Patch ClusterIP Service and Expose NGINX Pod
Let’s patch the service of our application:
kubectl get svc -o wide -n advanced-policy-demo
NAME TYPE CLUSTER-IP EXTERNAL-IP PORT(S) AGE SELECTOR
nginx ClusterIP 10.21.250.63 <none> 80/TCP 17h app=nginx
kubectl patch svc nginx -n advanced-policy-demo --type='json' -p '[{"op":"replace","path":"/spec/type","value":"NodePort"}]'
service/nginx patched
kubectl get svc -o wide -n advanced-policy-demo
NAME TYPE CLUSTER-IP EXTERNAL-IP PORT(S) AGE SELECTOR
nginx NodePort 10.21.250.63 <none> 80:32127/TCP 17h app=nginx
Unable to reach NodePort From External Source
When I try to reach the NodePort service, on port 32127, the traffic should be blocked.
curl http://10.128.147.68:32127
curl: (52) Empty reply from server
Allow cluster ingress traffic but deny general ingress traffic
In the following example, we create a global network policy to allow cluster ingress traffic (allow-cluster-internal-ingress): for the nodes’ IP addresses (10.128.146.0/23), and for pod IP addresses assigned by Kubernetes (10.20.0.0/16).
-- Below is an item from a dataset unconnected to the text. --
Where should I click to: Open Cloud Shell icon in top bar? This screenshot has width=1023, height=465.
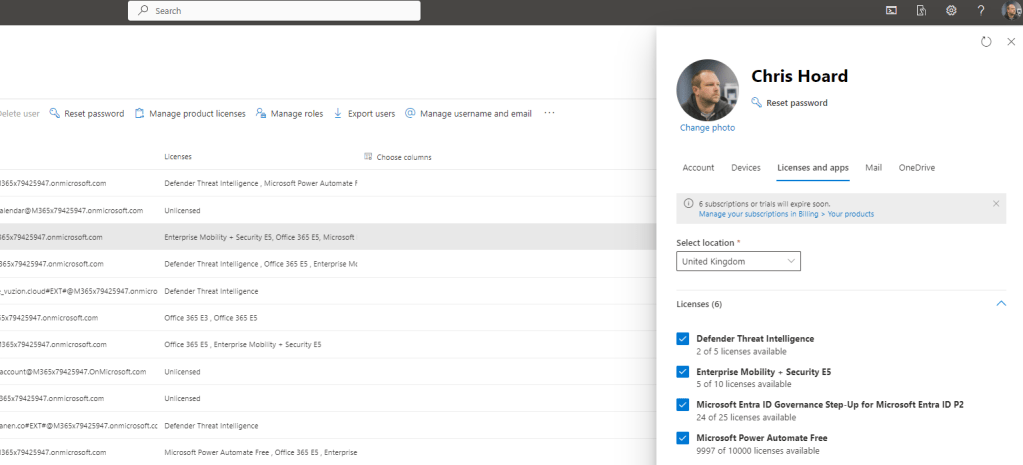[891, 10]
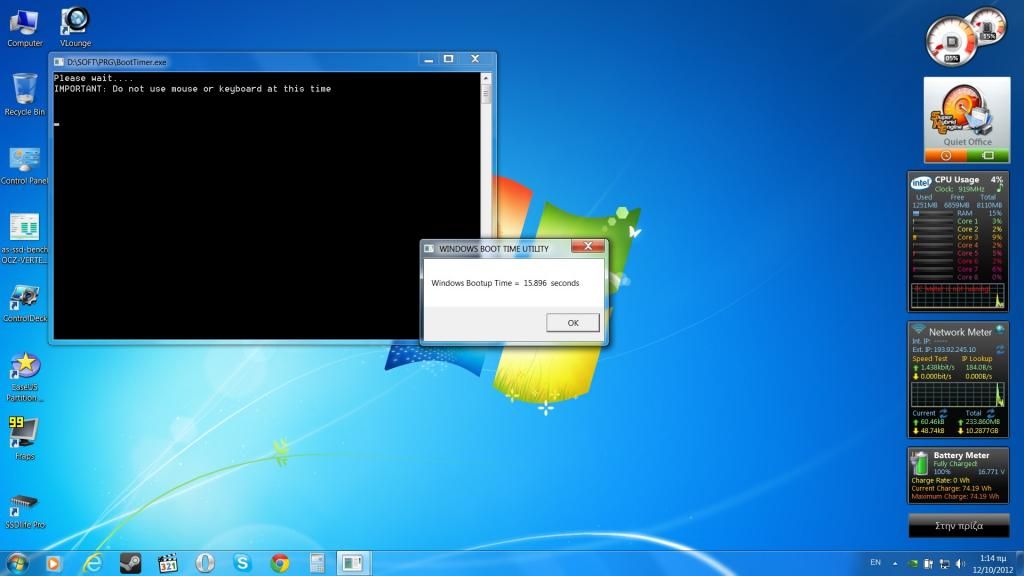Viewport: 1024px width, 576px height.
Task: Open Media Player Classic from the taskbar
Action: (x=167, y=563)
By adding a preDNAT field, Calico global network policy is applied before regular DNAT on the Kubernetes cluster, in order to apply this global policy you will need to label the nodes, in this case we will label them with nodeport-external-ingress: true
kubectl label node 10.128.146.177 nodeport-external-ingress=true
kubectl label node 10.128.147.102 nodeport-external-ingress=true
apiVersion: projectcalico.org/v3
kind: GlobalNetworkPolicy
metadata:
name: allow-cluster-internal-ingress-only
spec:
order: 20
preDNAT: true
applyOnForward: true
ingress:
- action: Allow
source:
nets: [10.128.146.0/23, 10.20.0.0/16]
- action: Deny
selector: has(nodeport-external-ingress)
calicoctl apply -f allow-cluster-internal-ingress-only.yaml
Allow localhost Egress Traffic
We also need a global network policy to allow egress traffic through each node’s external interface. Otherwise, when we define host endpoints for those interfaces, no egress traffic will be allowed from local processes (except for traffic that is allowed by the Failsafe rules.
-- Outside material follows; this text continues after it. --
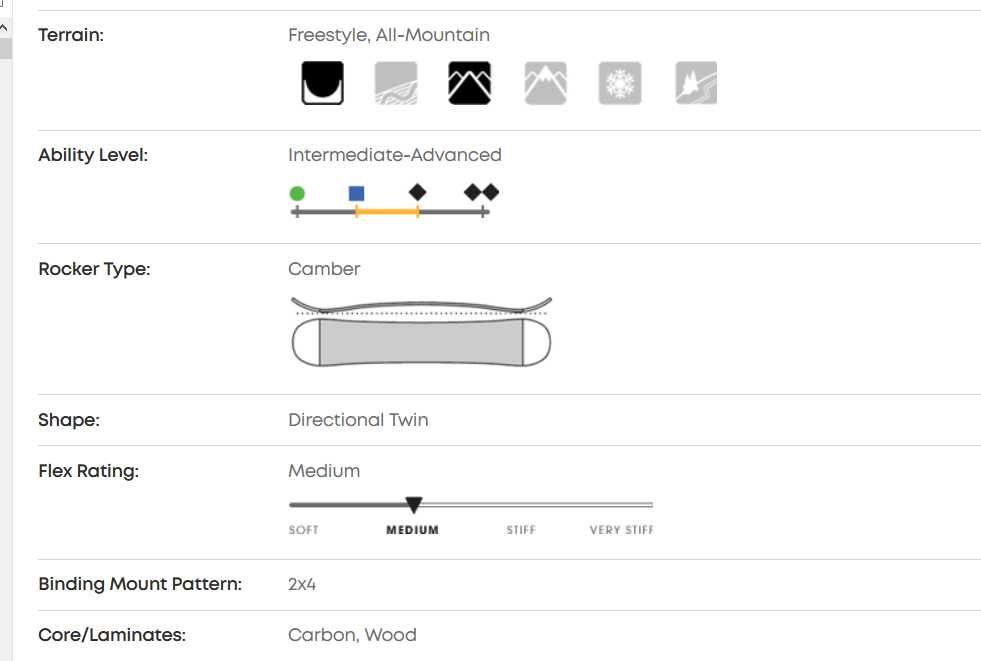Click the triangle marker on the flex slider
This screenshot has width=981, height=661.
[413, 505]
apiVersion: projectcalico.org/v3
kind: GlobalNetworkPolicy
metadata:
name: allow-outbound-external
spec:
order: 10
egress:
- action: Allow
selector: has(nodeport-external-ingress)
calicoctl apply -f allow-outbound-external.yaml
Create host endpoints with appropriate network policy
In this example, we assume that you have already defined Calico host endpoints with a network policy that is appropriate for the cluster. (For example, you wouldn’t want a host endpoint with a “default deny all traffic to/from this host” network policy because that is counter to the goal of allowing/denying specific traffic.) For help, see host endpoints.
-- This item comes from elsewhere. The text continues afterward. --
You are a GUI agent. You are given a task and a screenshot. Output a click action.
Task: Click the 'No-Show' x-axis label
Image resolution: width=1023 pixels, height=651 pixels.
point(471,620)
All of our previously-defined global network policies have a selector that makes them applicable to any endpoint with a nodeport-external-ingress label; so we will include that label in our definitions.
Let’s create the following HostEndpoint objects. We will describe each of the nodes we want to receive ingress traffic in the manifest below. In this example we are defining two workers.
apiVersion: projectcalico.org/v3
kind: HostEndpoint
metadata:
name: 10.128.146.177-eth0
labels:
nodeport-external-ingress: true
spec:
interfaceName: eth0
node: 10.128.146.177
expectedIPs:
- 10.128.146.177
---
apiVersion: projectcalico.org/v3
kind: HostEndpoint
metadata:
name: 10.128.147.102-eth0
labels:
nodeport-external-ingress: true
spec:
interfaceName: eth0
node: 10.128.147.102
expectedIPs:
- 10.128.147.102
calicoctl apply -f host-endpoints.yaml
Allow ingress traffic to specific node ports
Now we can allow external access to the node ports by creating a global network policy with the preDNAT field. In this example, ingress traffic is allowed for any host endpoint with port: 32127.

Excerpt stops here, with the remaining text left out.